Ingram shot Boyd with a Taser shotgun and was one of the officers who was trying to arrest him when shots were fired.
“I believe it may have been missed that he had one,” Render said on the witness stand.
Render said Albuquerque police officers involved in use-of-force incidents are required to turn over their lapel cameras to investigators. Perez gave investigators his camera 90 minutes after the shooting and never tried to interfere or hamper the investigation, Render said.
On Tuesday, APD Detective Geoff Stone said Sandy was wearing a camera at the time of the shooting, but it either wasn’t turned on or malfunctioned.
The video Perez made of the shooting showed that Boyd had gathered his belongings and agreed to walk down from the slope where he was camping illegally. That was when Sandy threw a stun grenade near him, Ingram shot him with a Taser and a police K-9 was sicced on Boyd, who was mentally ill.

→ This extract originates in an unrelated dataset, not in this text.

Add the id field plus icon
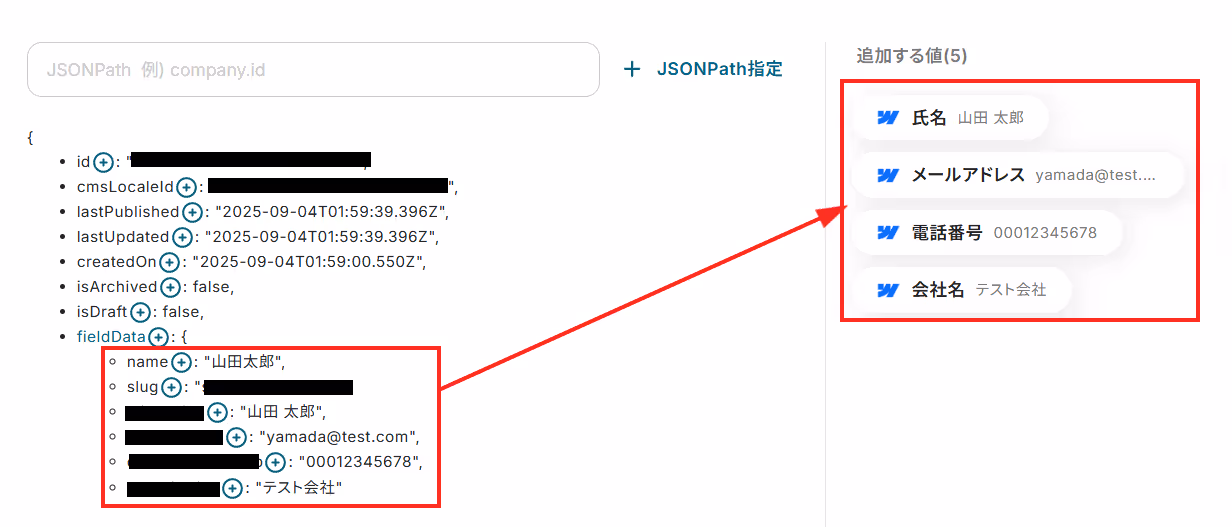This screenshot has height=527, width=1232. click(x=102, y=162)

Seconds later, after Boyd pulled out his knives, Perez and Sandy shot him.
The defense called its first witness late Wednesday.
Alexander Thickstun, who lives in the area, had called police once in February and again on March 16 because he saw Boyd illegally camping in the Albuquerque open space area east of Tramway. The day Boyd was shot, Thickstun filmed about an hour of the three-hour standoff leading up to the shooting and the shooting itself from his porch.
Thickstun said he first noticed Boyd at 1 a.m. on Feb. 27 when he heard Boyd yelling in the darkness and threatening to kill another man in the area.
“It was scary,” Thickstun said in court.